◆ Kaynak metin:
—————

Bu satışlar; cari açığı bırakın azaltmayı daha da arttırmıştır. Şeker pancarı sadece şeker elde edilen bir bitki değildir. Şeker pancarından pancar posası, pancar baş ve yaprağı ile işlenmesi sonrası elde edilen melas ithalat batağına düştüğümüz hayvan yemi açısından hayvanların beslenmesine büyük olanak sağlamaktadır. Bunun yok olması ile beraber hayvan yemi ithalatı artmıştır. Bu konu hayvancılığın şu anki berbat durumu ile de ilişkilendirilebilir. Ayrıca bu melas maya sanayisinin önemli bir ham maddesidir ve şeker pancarı işleyen fabrikalarda elde edilen alkol de katma değeri yüksek önemli bir yan ürün olarak karşımıza çıkmaktadır.

Bize dayatılan politikalar uluslararası kartellerin naçizane istekleridir. 4 Nisan 2001 tarihinde IMF ve Dünya Bankası baskısı nedeni ile Türkiye Büyük Millet Meclisinde kabul edilen 19 Nisan 2001 tarihinde yürürlüğe giren 4634 sayılı Şeker Kanunu ile bu istekler düzenlenmiştir.

Kemal Derviş’in 15 günde devri alem olarak 15 yasayı meclisten geçirdiği taktirde ihtiyacımız olan ekonomik desteğin sağlanacağını taahhüt ettiler.

Pancar üretimine kota, tütüne kota, Telekom’u sat, tuz işleme, enerjiyi özelleştir,  yabancı şirketleri rahat bırak ve benzeri yasalar gibi şeker yasası da bu 15 yasadan biridir.

Bu yasalarla birlikte pancar üretimine kota konulmuş, üretim sınırlandırılmıştır. Nişasta bazlı şeker kotası ise şeker yasasına göre pancardan elde edilen şekerin A kotasının %10’ununu geçemez ancak Bakanlar Kurulu kararı ile (şimdilerde öyle bir şey yok cumhurbaşkanı kararı ile) bu kota %50 arttırılabilir veya azaltılabilir diye bir cümle eklenmiştir.

Kota uygulaması başladığından 2018’e kadar her yıl hükümet tarafından bu oran %50 olarak arttırıldığı için nişasta bazlı şeker kotası hep %15 olarak uygulanmıştır. Hoş bu oranlar hak getire çok daha fazlası üretilip piyasaya arz edildiği de düşünülüyor. 2018’de torba yasa ile bu kota %10’dan, %’5’e düşürülüyor ve Cumhurbaşkanı tarafından 3 yıldır bu kota %50 azaltılarak %2.5 olarak uygulanılıyordu. 5 Haziran 2021 tarihinde yayınlanan yönetmelik 2018’deki yönetmelikteki %5’i ifade ettiği için kota artışı olarak yorumlanamayacağı gibi ülkemiz tarımı, sanayisi, doğası, insanı üzerinde oynanan oyunların neye ve kimlere hizmet ettiğini görebilmek hiç de zor bir iş değildir. İşte bu yüzden kamucu politikalar; yabancı güçlerin ellerinde oyuncak olmamak için hayati bir önem teşkil etmektedir. Milli tarım politikası için; zincire vurulup, karanlık zindanlarda esir tutulan ülke geleceğinin tekrar özgürlüğüne kavuşturulması şarttır. Saygı ve sevgilerimle.

—————

◆ Derlenen malzeme:
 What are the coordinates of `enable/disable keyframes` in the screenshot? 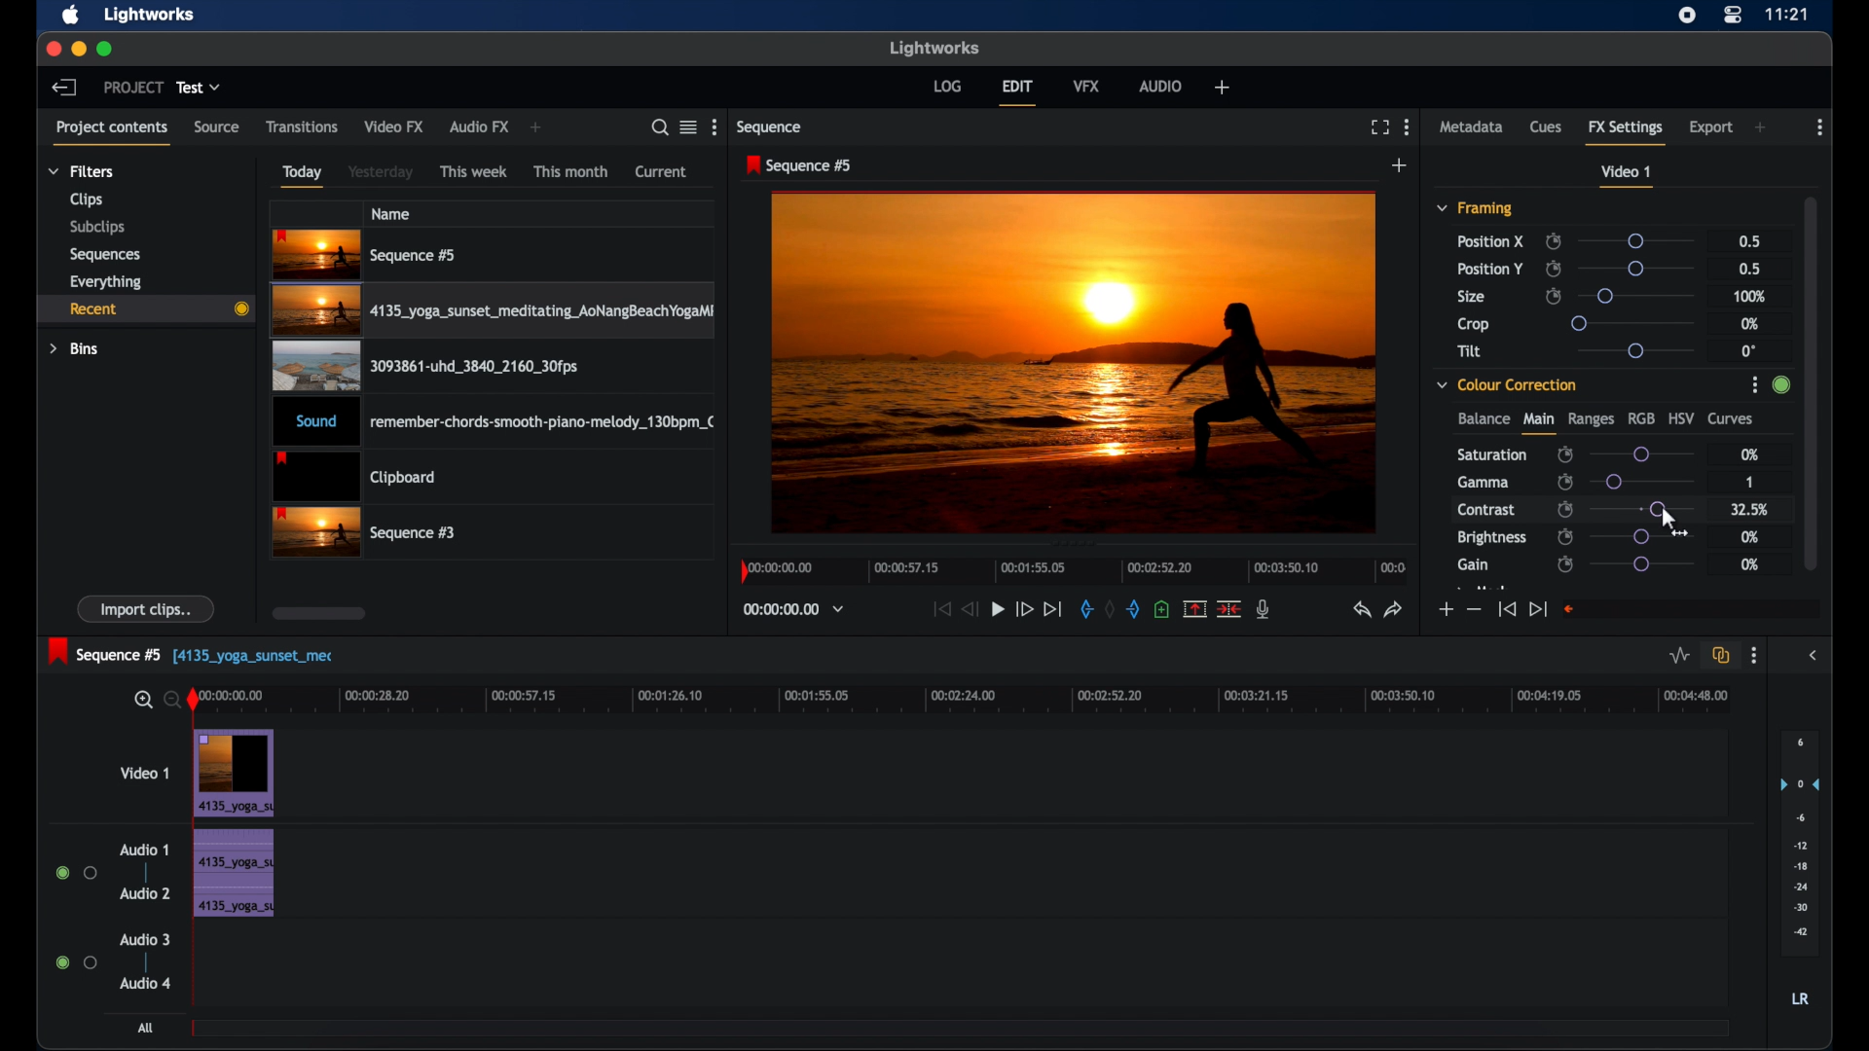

—————

◆ Görev:
Kaynak metne göre nişasta bazlı şeker kotası, kota uygulaması başladığından 2018'e kadar neden hep %15 olarak uygulanmıştır? Bir ila üç cümleyle açıklayın.

◆ Görevin çözümü:
Şeker Kanunu'na göre nişasta bazlı şeker kotası, pancardan elde edilen şekerin A kotasının %10'unu geçemiyordu. Ancak bu kota Bakanlar Kurulu kararıyla %50 arttırılabiliyordu. Hükümet bu oranı her yıl %50 arttırdığı için kota %10 yerine hep %15 olarak uygulanmıştır.